▶ [PROBLEM] Each entry below is to be duplicated verbatim.
BEGIN SOURCE MATERIAL
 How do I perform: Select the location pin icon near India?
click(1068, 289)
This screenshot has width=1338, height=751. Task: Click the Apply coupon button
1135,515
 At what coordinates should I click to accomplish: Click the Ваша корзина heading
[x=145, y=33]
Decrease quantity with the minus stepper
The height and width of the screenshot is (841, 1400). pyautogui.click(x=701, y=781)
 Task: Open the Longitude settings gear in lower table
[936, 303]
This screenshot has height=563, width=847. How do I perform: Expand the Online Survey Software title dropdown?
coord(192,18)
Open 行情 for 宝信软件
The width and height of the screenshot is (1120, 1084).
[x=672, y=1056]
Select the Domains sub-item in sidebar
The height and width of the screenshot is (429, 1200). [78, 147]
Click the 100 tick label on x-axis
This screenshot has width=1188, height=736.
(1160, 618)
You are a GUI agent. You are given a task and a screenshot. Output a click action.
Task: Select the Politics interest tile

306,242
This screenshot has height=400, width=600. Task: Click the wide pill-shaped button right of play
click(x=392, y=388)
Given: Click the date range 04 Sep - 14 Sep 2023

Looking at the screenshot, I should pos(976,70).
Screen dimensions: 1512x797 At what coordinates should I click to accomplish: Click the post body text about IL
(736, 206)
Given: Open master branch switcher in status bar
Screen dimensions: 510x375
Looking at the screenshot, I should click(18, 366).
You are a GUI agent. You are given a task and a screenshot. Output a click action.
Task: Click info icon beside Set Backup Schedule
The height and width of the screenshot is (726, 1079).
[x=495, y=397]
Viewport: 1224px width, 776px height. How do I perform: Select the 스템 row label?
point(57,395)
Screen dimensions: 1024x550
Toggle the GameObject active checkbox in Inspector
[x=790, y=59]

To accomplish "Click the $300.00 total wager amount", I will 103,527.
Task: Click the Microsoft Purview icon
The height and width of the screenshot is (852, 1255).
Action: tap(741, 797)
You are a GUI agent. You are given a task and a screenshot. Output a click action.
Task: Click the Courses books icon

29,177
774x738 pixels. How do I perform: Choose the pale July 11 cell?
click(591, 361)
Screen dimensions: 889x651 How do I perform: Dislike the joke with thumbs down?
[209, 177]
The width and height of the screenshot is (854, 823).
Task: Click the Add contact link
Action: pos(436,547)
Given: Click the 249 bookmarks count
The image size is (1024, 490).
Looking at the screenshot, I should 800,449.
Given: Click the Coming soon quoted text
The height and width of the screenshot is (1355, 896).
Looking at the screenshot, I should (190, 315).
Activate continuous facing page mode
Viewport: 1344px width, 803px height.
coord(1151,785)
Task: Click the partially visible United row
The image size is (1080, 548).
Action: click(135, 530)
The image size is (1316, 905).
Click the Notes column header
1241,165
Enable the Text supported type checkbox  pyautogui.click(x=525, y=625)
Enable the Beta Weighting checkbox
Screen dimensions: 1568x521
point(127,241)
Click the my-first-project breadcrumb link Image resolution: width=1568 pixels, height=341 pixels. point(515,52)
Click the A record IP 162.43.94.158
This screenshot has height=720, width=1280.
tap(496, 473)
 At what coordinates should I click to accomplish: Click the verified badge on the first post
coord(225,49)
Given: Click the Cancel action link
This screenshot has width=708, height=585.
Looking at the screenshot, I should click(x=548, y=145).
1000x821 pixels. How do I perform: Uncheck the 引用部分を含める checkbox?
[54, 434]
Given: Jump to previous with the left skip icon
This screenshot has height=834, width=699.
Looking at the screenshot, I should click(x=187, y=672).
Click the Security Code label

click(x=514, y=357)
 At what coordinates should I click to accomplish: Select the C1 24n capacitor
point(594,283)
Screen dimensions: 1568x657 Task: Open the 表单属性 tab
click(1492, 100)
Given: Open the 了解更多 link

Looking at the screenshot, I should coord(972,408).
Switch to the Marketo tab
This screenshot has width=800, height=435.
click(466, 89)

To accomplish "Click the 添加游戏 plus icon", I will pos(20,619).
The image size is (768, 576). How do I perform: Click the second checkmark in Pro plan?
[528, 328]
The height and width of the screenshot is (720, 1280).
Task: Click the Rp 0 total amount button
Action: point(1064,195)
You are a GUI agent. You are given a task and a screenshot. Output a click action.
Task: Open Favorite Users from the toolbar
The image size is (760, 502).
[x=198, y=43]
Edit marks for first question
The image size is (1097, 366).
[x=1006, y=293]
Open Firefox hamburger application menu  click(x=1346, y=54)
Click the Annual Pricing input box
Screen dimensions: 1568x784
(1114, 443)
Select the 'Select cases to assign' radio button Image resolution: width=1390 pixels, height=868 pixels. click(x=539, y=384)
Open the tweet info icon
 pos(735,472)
END SOURCE MATERIAL
▶ [RESPONSE AREA]
 How do I perform: Select the location pin icon near India?
click(1068, 289)
This screenshot has width=1338, height=751. Task: Click the Apply coupon button
1135,515
 At what coordinates should I click to accomplish: Click the Ваша корзина heading
[x=145, y=33]
Decrease quantity with the minus stepper
The height and width of the screenshot is (841, 1400). pyautogui.click(x=701, y=781)
 Task: Open the Longitude settings gear in lower table
[936, 303]
This screenshot has height=563, width=847. How do I perform: Expand the Online Survey Software title dropdown?
coord(192,18)
Open 行情 for 宝信软件
The width and height of the screenshot is (1120, 1084).
[x=672, y=1056]
Select the Domains sub-item in sidebar
The height and width of the screenshot is (429, 1200). [78, 147]
Click the 100 tick label on x-axis
This screenshot has width=1188, height=736.
(1160, 618)
You are a GUI agent. You are given a task and a screenshot. Output a click action.
Task: Select the Politics interest tile

306,242
This screenshot has height=400, width=600. Task: Click the wide pill-shaped button right of play
click(x=392, y=388)
Given: Click the date range 04 Sep - 14 Sep 2023

Looking at the screenshot, I should pos(976,70).
Screen dimensions: 1512x797 At what coordinates should I click to accomplish: Click the post body text about IL
(736, 206)
Given: Open master branch switcher in status bar
Screen dimensions: 510x375
Looking at the screenshot, I should click(18, 366).
You are a GUI agent. You are given a task and a screenshot. Output a click action.
Task: Click info icon beside Set Backup Schedule
The height and width of the screenshot is (726, 1079).
[x=495, y=397]
Viewport: 1224px width, 776px height. How do I perform: Select the 스템 row label?
point(57,395)
Screen dimensions: 1024x550
Toggle the GameObject active checkbox in Inspector
[x=790, y=59]

To accomplish "Click the $300.00 total wager amount", I will 103,527.
Task: Click the Microsoft Purview icon
The height and width of the screenshot is (852, 1255).
Action: tap(741, 797)
You are a GUI agent. You are given a task and a screenshot. Output a click action.
Task: Click the Courses books icon

29,177
774x738 pixels. How do I perform: Choose the pale July 11 cell?
click(591, 361)
Screen dimensions: 889x651 How do I perform: Dislike the joke with thumbs down?
[209, 177]
The width and height of the screenshot is (854, 823).
Task: Click the Add contact link
Action: pos(436,547)
Given: Click the 249 bookmarks count
The image size is (1024, 490).
Looking at the screenshot, I should 800,449.
Given: Click the Coming soon quoted text
The height and width of the screenshot is (1355, 896).
Looking at the screenshot, I should (190, 315).
Activate continuous facing page mode
Viewport: 1344px width, 803px height.
coord(1151,785)
Task: Click the partially visible United row
The image size is (1080, 548).
Action: click(135, 530)
The image size is (1316, 905).
Click the Notes column header
1241,165
Enable the Text supported type checkbox  pyautogui.click(x=525, y=625)
Enable the Beta Weighting checkbox
Screen dimensions: 1568x521
point(127,241)
Click the my-first-project breadcrumb link Image resolution: width=1568 pixels, height=341 pixels. point(515,52)
Click the A record IP 162.43.94.158
This screenshot has height=720, width=1280.
tap(496, 473)
 At what coordinates should I click to accomplish: Click the verified badge on the first post
coord(225,49)
Given: Click the Cancel action link
This screenshot has width=708, height=585.
Looking at the screenshot, I should click(x=548, y=145).
1000x821 pixels. How do I perform: Uncheck the 引用部分を含める checkbox?
[54, 434]
Given: Jump to previous with the left skip icon
This screenshot has height=834, width=699.
Looking at the screenshot, I should click(x=187, y=672).
Click the Security Code label

click(x=514, y=357)
 At what coordinates should I click to accomplish: Select the C1 24n capacitor
point(594,283)
Screen dimensions: 1568x657 Task: Open the 表单属性 tab
click(1492, 100)
Given: Open the 了解更多 link

Looking at the screenshot, I should coord(972,408).
Switch to the Marketo tab
This screenshot has width=800, height=435.
click(466, 89)

To accomplish "Click the 添加游戏 plus icon", I will pos(20,619).
The image size is (768, 576). How do I perform: Click the second checkmark in Pro plan?
[528, 328]
The height and width of the screenshot is (720, 1280).
Task: Click the Rp 0 total amount button
Action: point(1064,195)
You are a GUI agent. You are given a task and a screenshot. Output a click action.
Task: Open Favorite Users from the toolbar
The image size is (760, 502).
[x=198, y=43]
Edit marks for first question
The image size is (1097, 366).
[x=1006, y=293]
Open Firefox hamburger application menu  click(x=1346, y=54)
Click the Annual Pricing input box
Screen dimensions: 1568x784
(1114, 443)
Select the 'Select cases to assign' radio button Image resolution: width=1390 pixels, height=868 pixels. click(x=539, y=384)
Open the tweet info icon
 pos(735,472)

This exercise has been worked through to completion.